On Saturday, October 26, the Parrish Art Museum on Long Island opened Mary Queen of the Universe, an exhibition of works by designers and brothers Steven and William Ladd.
The museum describes Steven and William as having “a concentrated—almost obsessive—fascination with materials and process,” which is why it has been such a pleasure to work with the Ladds at various GlassLab sessions throughout the last six years, making Bug Bombs, dynamite, and other objects of destruction as well as glass ants. Last fall, in GlassLab sessions at the Musee des arts decoratifs, we worked with the pair to make lots of beads for a tall beaded tree.
The exhibition at the Parrish features 24 sculptures. The central core of the exhibition is a series of 12 large sculptures, each consisting of 24 handmade boxes, installed on the walls in their own individual grids. These “landscapes” reveal densely packed, complex visual information couched in the language of beauty and obsession.
Color and title provide additional insight into the work. According to Steven Ladd, “Each color triggers a story.” The stories are of typical, everyday childhood experiences that have universal resonance, made compelling through the creative dexterity of the artists’ hands.
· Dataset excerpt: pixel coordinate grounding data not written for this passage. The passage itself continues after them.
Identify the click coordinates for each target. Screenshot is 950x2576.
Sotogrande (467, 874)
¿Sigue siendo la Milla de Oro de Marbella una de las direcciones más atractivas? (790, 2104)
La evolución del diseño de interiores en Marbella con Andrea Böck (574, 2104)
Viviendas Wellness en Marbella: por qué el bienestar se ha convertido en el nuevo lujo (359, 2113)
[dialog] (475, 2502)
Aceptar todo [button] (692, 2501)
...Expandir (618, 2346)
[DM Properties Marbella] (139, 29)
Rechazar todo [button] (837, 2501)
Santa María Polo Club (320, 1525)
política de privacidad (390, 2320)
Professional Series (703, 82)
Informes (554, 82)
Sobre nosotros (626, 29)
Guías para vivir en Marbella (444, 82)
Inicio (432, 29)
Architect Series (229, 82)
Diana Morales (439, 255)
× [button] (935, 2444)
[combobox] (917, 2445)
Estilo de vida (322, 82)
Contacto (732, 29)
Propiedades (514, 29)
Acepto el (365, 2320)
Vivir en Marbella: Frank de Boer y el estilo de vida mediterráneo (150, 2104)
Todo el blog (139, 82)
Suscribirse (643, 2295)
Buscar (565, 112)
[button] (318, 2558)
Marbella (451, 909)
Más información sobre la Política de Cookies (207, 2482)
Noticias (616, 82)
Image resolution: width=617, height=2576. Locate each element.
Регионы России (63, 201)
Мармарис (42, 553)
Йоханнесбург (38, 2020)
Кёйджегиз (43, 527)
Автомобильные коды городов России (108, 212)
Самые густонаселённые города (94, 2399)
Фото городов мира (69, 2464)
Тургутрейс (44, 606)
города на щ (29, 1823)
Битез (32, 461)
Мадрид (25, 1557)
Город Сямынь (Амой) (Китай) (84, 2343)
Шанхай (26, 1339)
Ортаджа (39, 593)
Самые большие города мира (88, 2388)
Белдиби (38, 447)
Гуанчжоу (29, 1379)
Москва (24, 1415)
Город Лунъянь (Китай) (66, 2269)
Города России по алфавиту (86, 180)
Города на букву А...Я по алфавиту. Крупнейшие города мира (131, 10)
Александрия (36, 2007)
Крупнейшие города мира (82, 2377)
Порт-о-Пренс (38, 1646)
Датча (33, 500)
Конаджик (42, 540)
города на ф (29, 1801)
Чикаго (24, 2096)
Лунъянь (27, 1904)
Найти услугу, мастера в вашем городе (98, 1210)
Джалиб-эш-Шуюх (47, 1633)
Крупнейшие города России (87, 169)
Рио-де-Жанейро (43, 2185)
The most elaborate work in the show, and in the Ladds’ oeuvre to date, is Faith (2014), a dark sculpture with elements that refer to a mysterious creek, dense trees in verdant hills, an infestation of ants, and flames—a reference to Christian symbolism.
The flames, which are described in the exhibit label as “the most mysterious element” of the piece, were handcrafted for the work by our Museum’s GlassLab team. The brothers say the flames represent the Holy Spirit. “Faith and the Catholic Church are a big part of our story.”
The exhibit is on view at the Parrish Art Museum through January 19, 2015.